Bring a pan of water up to 65° C and maintain the temperature with the aid of a thermometer. Place all the ingredients with the exception of the garnishing ingredients in a plastic boiling bag and seal. Immerse the bag in the water (keep it upright) and check the temperature with the thermometer to maintain a temperature of 65°C. Keep going for 12 minutes. Regulate the temperature by removing the pan from the heat if it becomes too hot and vice versa. Make sure no water enters the bag.

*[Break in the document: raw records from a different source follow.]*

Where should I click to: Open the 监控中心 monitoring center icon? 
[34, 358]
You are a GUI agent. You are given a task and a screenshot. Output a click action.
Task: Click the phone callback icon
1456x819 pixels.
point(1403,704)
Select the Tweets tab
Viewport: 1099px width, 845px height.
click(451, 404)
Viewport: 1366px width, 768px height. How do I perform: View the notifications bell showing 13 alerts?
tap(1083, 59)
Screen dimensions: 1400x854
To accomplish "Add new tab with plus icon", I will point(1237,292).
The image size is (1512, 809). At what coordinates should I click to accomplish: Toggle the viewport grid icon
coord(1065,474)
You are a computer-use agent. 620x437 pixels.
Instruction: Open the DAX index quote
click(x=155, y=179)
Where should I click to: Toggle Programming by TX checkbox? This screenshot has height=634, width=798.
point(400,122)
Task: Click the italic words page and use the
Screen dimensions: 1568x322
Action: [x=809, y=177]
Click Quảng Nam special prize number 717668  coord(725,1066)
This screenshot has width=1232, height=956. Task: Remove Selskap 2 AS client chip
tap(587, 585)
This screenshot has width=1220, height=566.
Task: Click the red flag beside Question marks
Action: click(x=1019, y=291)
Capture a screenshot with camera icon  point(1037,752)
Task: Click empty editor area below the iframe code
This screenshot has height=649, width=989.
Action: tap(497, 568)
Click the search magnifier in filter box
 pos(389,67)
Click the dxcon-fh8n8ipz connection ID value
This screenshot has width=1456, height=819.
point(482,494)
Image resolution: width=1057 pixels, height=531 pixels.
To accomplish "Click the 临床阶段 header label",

It must remain completely waterproof.
Meanwhile, saute the sliced mangetout or a snow peas quickly in the hot pan, in a little olive oil and season with salt and pepper. Divide the mangetout amongst 4 serving plates.
Once the salmon is done, remove it carefully from the bag (it may be easier to transfer it to a dish first) and then place on top of the mangetout. Spoon a little of the juices from the bag around the salmon and garnish with cress.
Skin the salmon and then fry the skin in a frying pan with a dash of oil added. Keep the skin pressed against the pan to ensure good contact - that will help crisp the skin. It should only take a few minutes on each side. Drain on kitchen paper and then break into shards and serve.